[[ THE DATA open ]]
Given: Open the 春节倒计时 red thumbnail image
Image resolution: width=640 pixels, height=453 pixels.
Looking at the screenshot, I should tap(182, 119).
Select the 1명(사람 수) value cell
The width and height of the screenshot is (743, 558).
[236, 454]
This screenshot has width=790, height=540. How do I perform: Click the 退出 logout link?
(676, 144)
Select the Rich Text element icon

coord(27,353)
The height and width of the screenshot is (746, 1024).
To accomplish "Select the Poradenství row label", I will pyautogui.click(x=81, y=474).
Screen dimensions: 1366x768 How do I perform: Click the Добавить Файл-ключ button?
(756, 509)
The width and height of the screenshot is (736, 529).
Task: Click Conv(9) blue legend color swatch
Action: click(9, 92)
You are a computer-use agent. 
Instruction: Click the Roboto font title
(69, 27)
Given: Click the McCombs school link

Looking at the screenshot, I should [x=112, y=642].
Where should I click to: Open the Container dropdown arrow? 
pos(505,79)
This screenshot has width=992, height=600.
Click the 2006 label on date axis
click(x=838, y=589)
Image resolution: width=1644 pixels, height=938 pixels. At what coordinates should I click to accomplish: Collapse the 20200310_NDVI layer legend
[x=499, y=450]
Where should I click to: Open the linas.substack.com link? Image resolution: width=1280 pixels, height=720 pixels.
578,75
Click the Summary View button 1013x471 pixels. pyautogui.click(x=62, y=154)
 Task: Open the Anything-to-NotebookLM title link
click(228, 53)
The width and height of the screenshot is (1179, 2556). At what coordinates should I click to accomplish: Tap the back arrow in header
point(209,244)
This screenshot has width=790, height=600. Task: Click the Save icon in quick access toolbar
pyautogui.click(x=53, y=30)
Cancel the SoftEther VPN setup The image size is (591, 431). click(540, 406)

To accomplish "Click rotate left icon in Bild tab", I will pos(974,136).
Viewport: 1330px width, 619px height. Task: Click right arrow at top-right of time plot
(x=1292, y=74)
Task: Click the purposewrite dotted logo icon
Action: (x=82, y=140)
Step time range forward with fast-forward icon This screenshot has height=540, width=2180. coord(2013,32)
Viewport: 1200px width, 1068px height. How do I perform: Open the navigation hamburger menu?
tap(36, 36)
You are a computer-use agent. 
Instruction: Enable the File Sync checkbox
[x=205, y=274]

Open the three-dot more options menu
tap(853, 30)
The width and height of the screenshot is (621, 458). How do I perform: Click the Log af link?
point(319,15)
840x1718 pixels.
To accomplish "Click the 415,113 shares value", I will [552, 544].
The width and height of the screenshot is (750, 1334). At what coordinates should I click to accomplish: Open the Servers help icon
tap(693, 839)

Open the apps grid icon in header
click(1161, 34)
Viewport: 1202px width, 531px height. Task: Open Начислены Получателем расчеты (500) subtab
[[ THE DATA closed ]]
Write out word for word every line from the one containing "Where should I click to: Open the Container" through the last line of the data, and no other line.

Where should I click to: Open the Container dropdown arrow? 
pos(505,79)
This screenshot has width=992, height=600.
Click the 2006 label on date axis
click(x=838, y=589)
Image resolution: width=1644 pixels, height=938 pixels. At what coordinates should I click to accomplish: Collapse the 20200310_NDVI layer legend
[x=499, y=450]
Where should I click to: Open the linas.substack.com link? Image resolution: width=1280 pixels, height=720 pixels.
578,75
Click the Summary View button 1013x471 pixels. pyautogui.click(x=62, y=154)
 Task: Open the Anything-to-NotebookLM title link
click(228, 53)
The width and height of the screenshot is (1179, 2556). At what coordinates should I click to accomplish: Tap the back arrow in header
point(209,244)
This screenshot has width=790, height=600. Task: Click the Save icon in quick access toolbar
pyautogui.click(x=53, y=30)
Cancel the SoftEther VPN setup The image size is (591, 431). click(540, 406)

To accomplish "Click rotate left icon in Bild tab", I will pos(974,136).
Viewport: 1330px width, 619px height. Task: Click right arrow at top-right of time plot
(x=1292, y=74)
Task: Click the purposewrite dotted logo icon
Action: (x=82, y=140)
Step time range forward with fast-forward icon This screenshot has height=540, width=2180. coord(2013,32)
Viewport: 1200px width, 1068px height. How do I perform: Open the navigation hamburger menu?
tap(36, 36)
You are a computer-use agent. 
Instruction: Enable the File Sync checkbox
[x=205, y=274]

Open the three-dot more options menu
tap(853, 30)
The width and height of the screenshot is (621, 458). How do I perform: Click the Log af link?
point(319,15)
840x1718 pixels.
To accomplish "Click the 415,113 shares value", I will [552, 544].
The width and height of the screenshot is (750, 1334). At what coordinates should I click to accomplish: Open the Servers help icon
tap(693, 839)

Open the apps grid icon in header
click(1161, 34)
Viewport: 1202px width, 531px height. Task: Open Начислены Получателем расчеты (500) subtab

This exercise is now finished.